Data items:
★ ★ ★ ★ ★ ★ ★
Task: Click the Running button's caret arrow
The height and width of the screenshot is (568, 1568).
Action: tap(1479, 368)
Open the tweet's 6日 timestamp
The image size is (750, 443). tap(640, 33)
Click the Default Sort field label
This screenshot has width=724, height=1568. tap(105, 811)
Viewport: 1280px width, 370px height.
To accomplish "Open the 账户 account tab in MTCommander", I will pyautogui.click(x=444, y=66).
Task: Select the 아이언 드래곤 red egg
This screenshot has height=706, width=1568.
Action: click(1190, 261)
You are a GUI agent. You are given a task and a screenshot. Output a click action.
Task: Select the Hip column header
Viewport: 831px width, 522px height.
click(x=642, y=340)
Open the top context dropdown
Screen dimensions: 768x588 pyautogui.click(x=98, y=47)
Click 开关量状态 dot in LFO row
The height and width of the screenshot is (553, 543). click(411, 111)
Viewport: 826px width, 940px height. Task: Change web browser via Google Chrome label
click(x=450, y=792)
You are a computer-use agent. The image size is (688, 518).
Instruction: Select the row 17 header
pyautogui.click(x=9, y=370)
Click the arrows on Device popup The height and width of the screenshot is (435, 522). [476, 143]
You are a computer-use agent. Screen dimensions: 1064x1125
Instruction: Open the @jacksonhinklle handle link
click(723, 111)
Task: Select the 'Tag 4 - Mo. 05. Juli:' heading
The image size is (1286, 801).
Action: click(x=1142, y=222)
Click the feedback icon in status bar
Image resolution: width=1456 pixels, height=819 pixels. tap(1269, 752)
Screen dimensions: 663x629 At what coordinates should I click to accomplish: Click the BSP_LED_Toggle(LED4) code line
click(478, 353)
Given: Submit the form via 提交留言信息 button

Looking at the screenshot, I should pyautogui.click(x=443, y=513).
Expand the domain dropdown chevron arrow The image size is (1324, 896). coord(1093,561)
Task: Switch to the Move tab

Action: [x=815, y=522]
★ ★ ★ ★ ★ ★ ★
→ Set problem
Revise the entries above so that each "Select" reads "Choose", leaving everything else untouched.

→ Full output
Task: Click the Running button's caret arrow
The height and width of the screenshot is (568, 1568).
Action: tap(1479, 368)
Open the tweet's 6日 timestamp
The image size is (750, 443). tap(640, 33)
Click the Default Sort field label
This screenshot has width=724, height=1568. tap(105, 811)
Viewport: 1280px width, 370px height.
To accomplish "Open the 账户 account tab in MTCommander", I will pyautogui.click(x=444, y=66).
Task: Choose the 아이언 드래곤 red egg
This screenshot has height=706, width=1568.
Action: click(1190, 261)
You are a GUI agent. You are given a task and a screenshot. Output a click action.
Task: Choose the Hip column header
Viewport: 831px width, 522px height.
click(x=642, y=340)
Open the top context dropdown
Screen dimensions: 768x588 pyautogui.click(x=98, y=47)
Click 开关量状态 dot in LFO row
The height and width of the screenshot is (553, 543). click(411, 111)
Viewport: 826px width, 940px height. Task: Change web browser via Google Chrome label
click(x=450, y=792)
You are a computer-use agent. The image size is (688, 518).
Instruction: Choose the row 17 header
pyautogui.click(x=9, y=370)
Click the arrows on Device popup The height and width of the screenshot is (435, 522). [476, 143]
You are a computer-use agent. Screen dimensions: 1064x1125
Instruction: Open the @jacksonhinklle handle link
click(723, 111)
Task: Choose the 'Tag 4 - Mo. 05. Juli:' heading
The image size is (1286, 801).
Action: click(x=1142, y=222)
Click the feedback icon in status bar
Image resolution: width=1456 pixels, height=819 pixels. tap(1269, 752)
Screen dimensions: 663x629 At what coordinates should I click to accomplish: Click the BSP_LED_Toggle(LED4) code line
click(478, 353)
Given: Submit the form via 提交留言信息 button

Looking at the screenshot, I should pyautogui.click(x=443, y=513).
Expand the domain dropdown chevron arrow The image size is (1324, 896). coord(1093,561)
Task: Switch to the Move tab

Action: [x=815, y=522]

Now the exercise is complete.